Halfway through the night we’re informed by security that there’s some gang activity outside (retribution for an attack the previous night), and it’s likely there’ll be gunshots. We’re condensed into a retreated position inside our compound to avoid stray bullets. As the cholera ‘epidemic’ is being downscaled to just ‘endemic’, it’s clear this is just one of many challenges the Haitians are having, and have had, to deal with. Local staff are afraid; some of our patients do not want to leave because they feel safer in our compound. I wonder how many insults the Haitian people can withstand, resilient as they seem? They say the change must come from the people themselves. Certainly it would be helped by a stable government and responsible President.
The chaos and corruption in the first election, the surprise arrival of ‘Baby Doc’ [former president Jean-Claude Duvalier], and the piles of rubble across the country, make you think progress is still decades aw
ay. But when I see aid organisations empowering a community; when I look at an individual or a family – collecting water, eating well, finding shelter, kids going to school – there’s a feeling that the grassroots people may just be the ones to turn things around.’
Abi Boys, Wednesday 19 January 2011, Haiti.
Here is Abi’s first blog post from Haiti, received on 17 January:
‘I was impressed
as we arrived at the massive, floodlit 240 bed purpose built cholera centre (run by Samaritan’s Purse) that the banner outside declared “Cholera Treatment and Prevention Centre”. And it is largely due to the simultaneous prevention and treatment approach that the epidemic numbers have dropped over the past few weeks.

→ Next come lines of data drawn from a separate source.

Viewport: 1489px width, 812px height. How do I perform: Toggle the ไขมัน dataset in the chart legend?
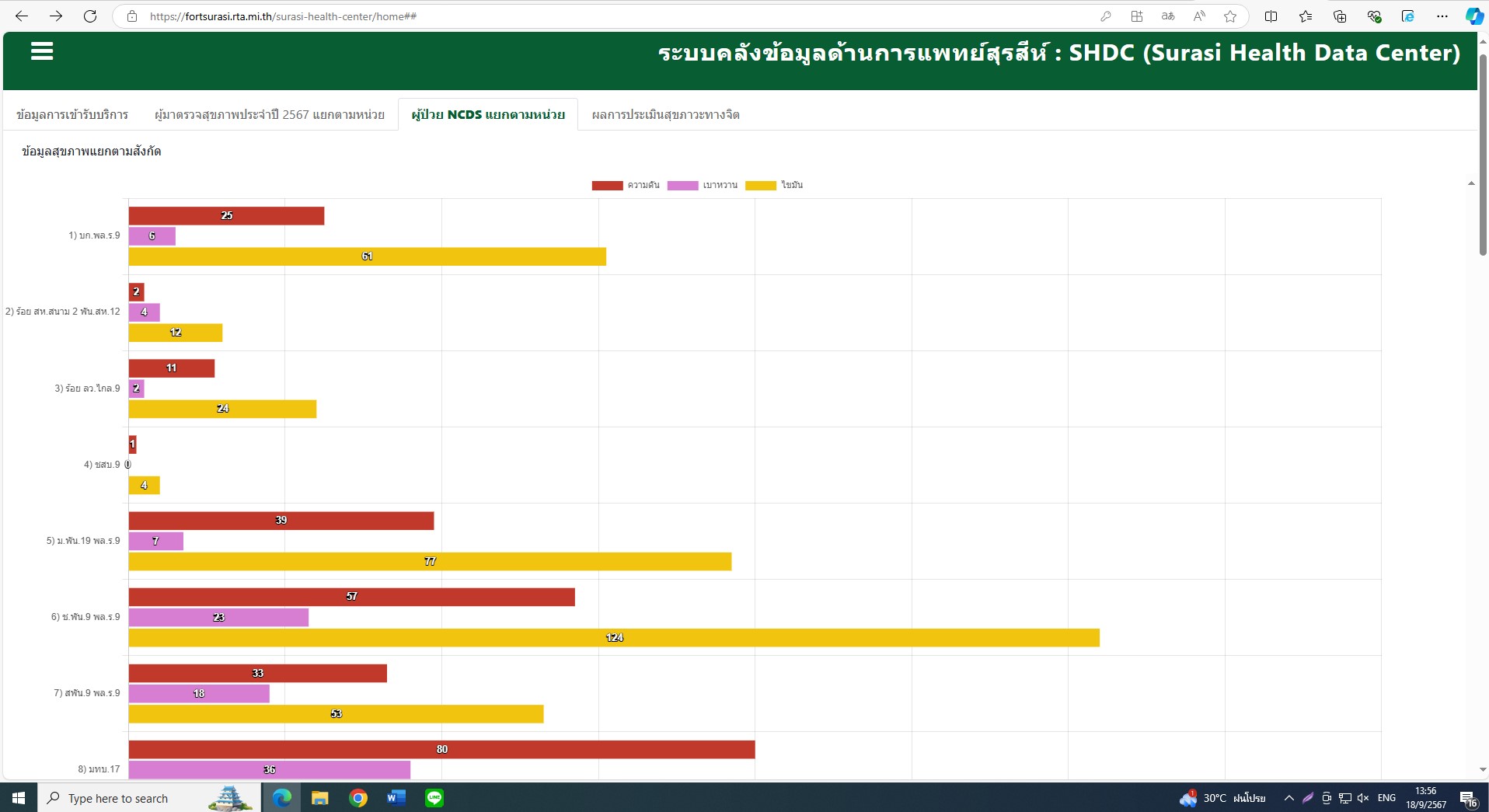pos(774,186)
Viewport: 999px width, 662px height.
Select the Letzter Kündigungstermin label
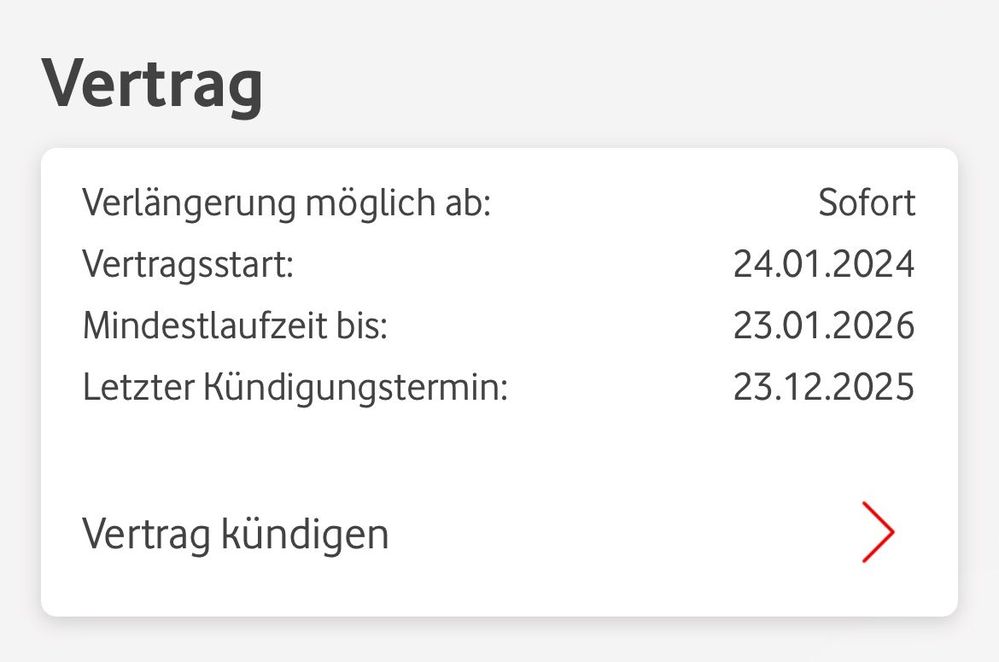[x=295, y=387]
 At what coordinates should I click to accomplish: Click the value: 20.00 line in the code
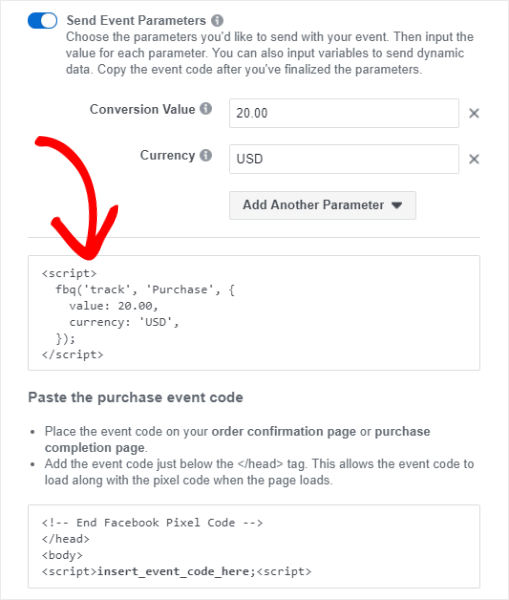point(113,306)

Basic disease and hygiene education have led to restricted spread, families recognising the symptoms and bringing patients in earlier – so intervention (getting IVs in) is easier, and improved response rates. I understand the mortality rates have been kept below average (normally 2%, in our clinic around 0.5%)
During the night shift in the admissions area we saw some people presenting with early or mild to moderate cholera who could be trialled to see if they responded to Oral Rehydration Solution alone. Those who present with severe, frequent vomiting and diarrhoea (watery and white – to distinguish it from typhoid or other infection) go straight to the IV tent, where immediate fluid resuscitation is started. Vast, vast quantities are essential to retrieve these patients and secure survival. Once a few litres are in, within the first hour, there is often very quick transformation. A great relief to see a patient who was lethargic, sunken eyes, unaware and unbothered by our attempts to put a cannula in, and become awake and thankful to be alive!

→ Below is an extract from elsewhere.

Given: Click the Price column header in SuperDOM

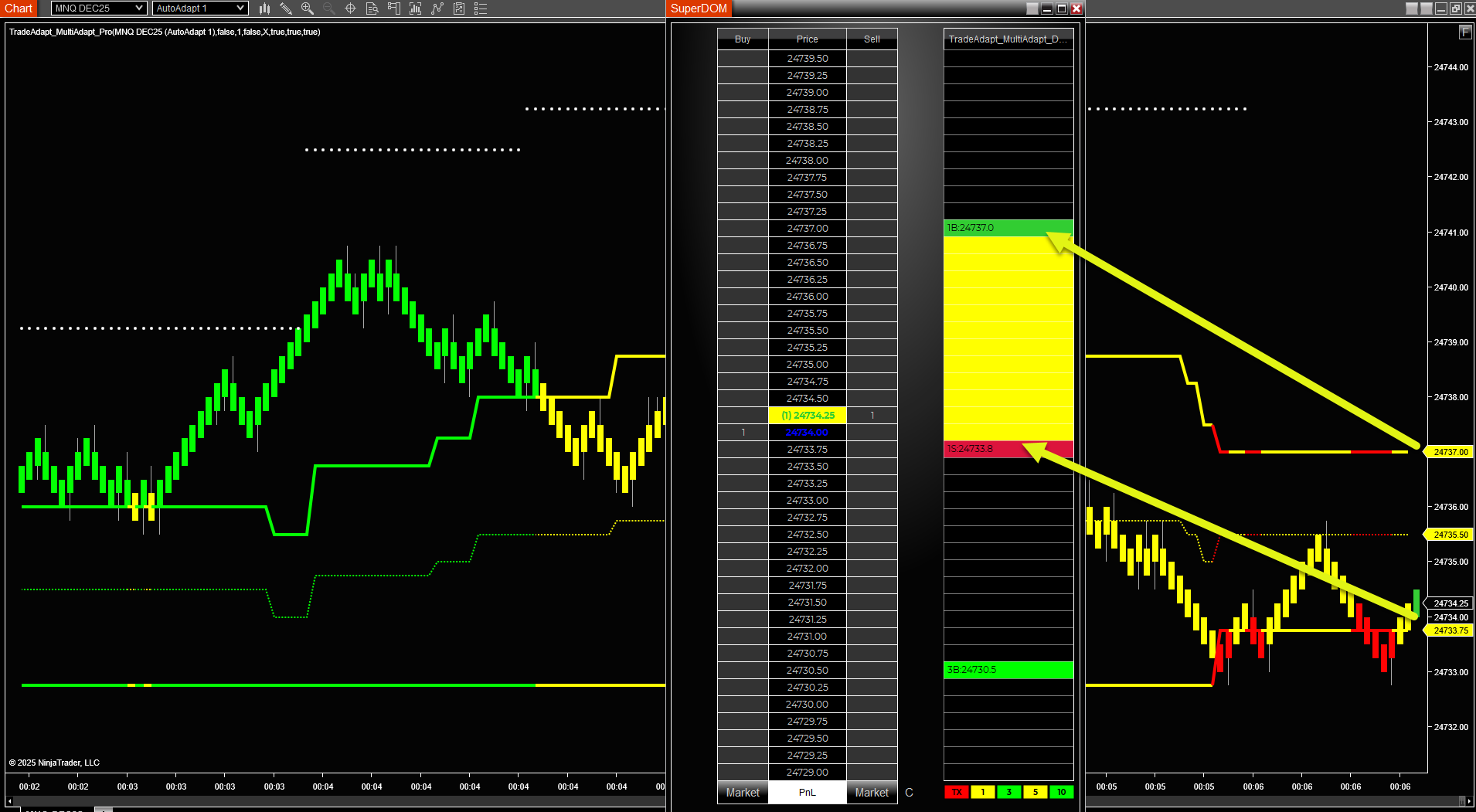Looking at the screenshot, I should pos(807,39).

Once stabilised, the patient is transferred to the men’s, women’s or children’s wards. The set-up has to be basic and systematic. Beds lined up with crude holes in the centre for the frequent passing of waterfall stools, three buckets; one beneath the hole, one to change over when it’s full, and one by the head for vomiting. Fluid management is monitored on at least an hourly basis. Most are in hospital for 2 to 3 days. Lives are being saved!’
Abi Boys, Monday 17 January 2011, Haiti.